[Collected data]
▼▼▼

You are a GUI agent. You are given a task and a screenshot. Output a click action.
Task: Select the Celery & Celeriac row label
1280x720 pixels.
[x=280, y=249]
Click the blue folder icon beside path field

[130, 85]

▲▲▲

Each line in the records above must be returned exactly as it stands.

### [WRITTEN REPLY]
You are a GUI agent. You are given a task and a screenshot. Output a click action.
Task: Select the Celery & Celeriac row label
1280x720 pixels.
[x=280, y=249]
Click the blue folder icon beside path field

[130, 85]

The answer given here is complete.